A mulher brasileira no mercado de trabalho
Enviada em 13/07/2020
A realidade vivida por mulheres é dura, desvalorização, desemprego, descriminação, fazem parte da realidade enfrentada por aquelas que dão origem as novas gerações e são a base da educação familiar. Dessa forma, não só o sexismo existente desde a antiguidade na sociedade, mas também a grande diferença salarial, evidenciam como é tratada a mulher brasileira no mercado de trabalho, sendo que é contrário do seu potencial e desempenho profissional. Com isso, é indispensável uma reforma nas condições de trabalho, e diminuir a discriminação sexual.
É de suma importância ressaltar as péssimas condições de serviços oferecidas às mulheres, segundo pesquisa recente elas ganham 17% a menos que os homens, exercendo as mesmas funções. Portanto, isso deixa claro as perdas econômicas para as trabalhadoras, e também um sentimento de inferioridade que pode levar a distúrbios mentais, como a depressão. Ao contrário desse cenário, países europeus estão na lista do Índice Global Gender Gap com alto índices de igualdade de gênero, as diferenças nas empresas entre pessoas do sexo feminino e masculino são imperceptíveis.

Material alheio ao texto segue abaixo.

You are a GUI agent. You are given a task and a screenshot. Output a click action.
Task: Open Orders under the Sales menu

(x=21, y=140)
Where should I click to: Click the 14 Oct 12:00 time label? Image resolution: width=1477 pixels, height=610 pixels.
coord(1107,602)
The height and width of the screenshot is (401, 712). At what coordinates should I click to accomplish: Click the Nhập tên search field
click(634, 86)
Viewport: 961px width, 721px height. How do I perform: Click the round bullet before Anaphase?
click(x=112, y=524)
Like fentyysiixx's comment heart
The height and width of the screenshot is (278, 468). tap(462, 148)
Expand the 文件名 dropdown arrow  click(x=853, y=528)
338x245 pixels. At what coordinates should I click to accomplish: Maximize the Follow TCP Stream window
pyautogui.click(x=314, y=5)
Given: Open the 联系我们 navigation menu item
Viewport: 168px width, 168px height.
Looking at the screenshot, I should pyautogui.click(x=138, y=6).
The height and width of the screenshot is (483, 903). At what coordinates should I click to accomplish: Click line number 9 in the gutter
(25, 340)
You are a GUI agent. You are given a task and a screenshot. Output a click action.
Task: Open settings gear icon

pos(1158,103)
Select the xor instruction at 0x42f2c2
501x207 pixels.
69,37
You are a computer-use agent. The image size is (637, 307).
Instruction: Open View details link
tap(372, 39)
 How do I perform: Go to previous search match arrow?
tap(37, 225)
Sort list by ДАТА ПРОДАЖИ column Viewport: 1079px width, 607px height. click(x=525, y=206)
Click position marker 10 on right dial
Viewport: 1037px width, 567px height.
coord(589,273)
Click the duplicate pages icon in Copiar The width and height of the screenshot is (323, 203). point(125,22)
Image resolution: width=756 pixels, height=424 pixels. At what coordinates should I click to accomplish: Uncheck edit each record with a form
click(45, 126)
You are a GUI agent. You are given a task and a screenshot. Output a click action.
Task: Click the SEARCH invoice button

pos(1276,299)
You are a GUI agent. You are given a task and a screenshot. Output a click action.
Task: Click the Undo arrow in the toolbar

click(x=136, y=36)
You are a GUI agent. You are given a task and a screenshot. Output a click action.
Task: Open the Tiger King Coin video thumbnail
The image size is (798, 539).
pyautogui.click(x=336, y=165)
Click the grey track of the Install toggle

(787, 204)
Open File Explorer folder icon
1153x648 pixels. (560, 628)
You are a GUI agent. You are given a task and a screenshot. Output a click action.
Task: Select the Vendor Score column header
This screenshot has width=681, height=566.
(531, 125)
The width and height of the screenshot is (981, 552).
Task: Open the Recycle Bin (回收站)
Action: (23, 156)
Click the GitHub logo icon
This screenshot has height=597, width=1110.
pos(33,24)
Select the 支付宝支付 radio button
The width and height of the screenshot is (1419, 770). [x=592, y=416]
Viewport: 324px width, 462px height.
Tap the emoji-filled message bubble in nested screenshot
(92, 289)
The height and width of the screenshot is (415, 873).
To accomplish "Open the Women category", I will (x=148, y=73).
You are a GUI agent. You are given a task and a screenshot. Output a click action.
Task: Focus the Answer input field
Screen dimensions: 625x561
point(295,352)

O sexismo deixa claro o preconceito ainda presente na sociedade do século xxi, o que acaba criando uma desigualdade ligada ao sexo, gerando conflitos de opinião dentro dos lares. Desse modo, a estrutura familiar criada na antiguidade, em que a mulher era responsável por cuidar da casa e da criação dos filhos, não faz mais sentido na atualidade. Isso fica claro pelas novas estruturas familiares que surgiram no Brasil e no mundo. Apesar de ainda estar presente em grandes proporções, graças aos movimentos feministas a tendência é só diminuir e chegar a não existir, igualando todos os indivíduos perante o mercado de trabalho.
É bem claro que mudanças são necessárias nas condições de trabalho e que a discriminação deve ser combatida. Para a diminuição dos problemas decorrentes, é necessário que o Ministério da Economia (ME) juntamente com o Ministério da Mulher, Família e Direitos Humanos (MMFDH), crie por meio de verbas governamentais, campanhas publicitárias nos veículos de comunicação que incentive o debate sobre o tema e advirta os cidadãos dos problemas gerados, sugerindo ao telespectador criar o hábito de debater sobre temas históricos e aprender com o passado. Somente assim será possível reverter essa situação, além de promover socialmente as mulheres.